次の資料で、文字列「perform」を含む行はいくつありますか。大文字と小文字は区別し、数だけを答えてください。

====== 項目一覧

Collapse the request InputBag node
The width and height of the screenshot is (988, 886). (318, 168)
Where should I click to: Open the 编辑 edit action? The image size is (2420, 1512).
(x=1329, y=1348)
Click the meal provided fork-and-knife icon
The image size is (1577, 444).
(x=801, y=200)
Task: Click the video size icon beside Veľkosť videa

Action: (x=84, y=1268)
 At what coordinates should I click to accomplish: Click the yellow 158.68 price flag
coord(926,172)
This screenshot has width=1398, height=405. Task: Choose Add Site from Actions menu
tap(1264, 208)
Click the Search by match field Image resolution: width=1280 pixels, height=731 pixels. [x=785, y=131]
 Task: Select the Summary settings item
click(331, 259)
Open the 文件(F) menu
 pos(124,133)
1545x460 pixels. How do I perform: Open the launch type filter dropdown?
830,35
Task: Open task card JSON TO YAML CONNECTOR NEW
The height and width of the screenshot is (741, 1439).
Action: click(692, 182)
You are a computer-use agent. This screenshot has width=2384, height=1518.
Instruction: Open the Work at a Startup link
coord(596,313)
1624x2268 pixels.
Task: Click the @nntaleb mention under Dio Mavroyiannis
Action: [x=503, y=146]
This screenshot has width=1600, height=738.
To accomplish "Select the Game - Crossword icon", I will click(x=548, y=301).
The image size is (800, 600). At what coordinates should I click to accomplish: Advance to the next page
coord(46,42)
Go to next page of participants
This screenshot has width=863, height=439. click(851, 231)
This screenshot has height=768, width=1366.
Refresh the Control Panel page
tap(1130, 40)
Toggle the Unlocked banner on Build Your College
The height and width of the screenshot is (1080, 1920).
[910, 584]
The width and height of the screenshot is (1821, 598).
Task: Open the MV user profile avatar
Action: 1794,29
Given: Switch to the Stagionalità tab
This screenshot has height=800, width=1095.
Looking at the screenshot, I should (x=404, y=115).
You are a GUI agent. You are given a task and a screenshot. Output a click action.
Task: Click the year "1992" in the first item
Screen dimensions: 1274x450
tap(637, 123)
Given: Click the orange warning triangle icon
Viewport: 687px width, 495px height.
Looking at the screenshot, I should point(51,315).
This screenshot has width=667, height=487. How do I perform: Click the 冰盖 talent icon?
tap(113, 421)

============

回答 →
2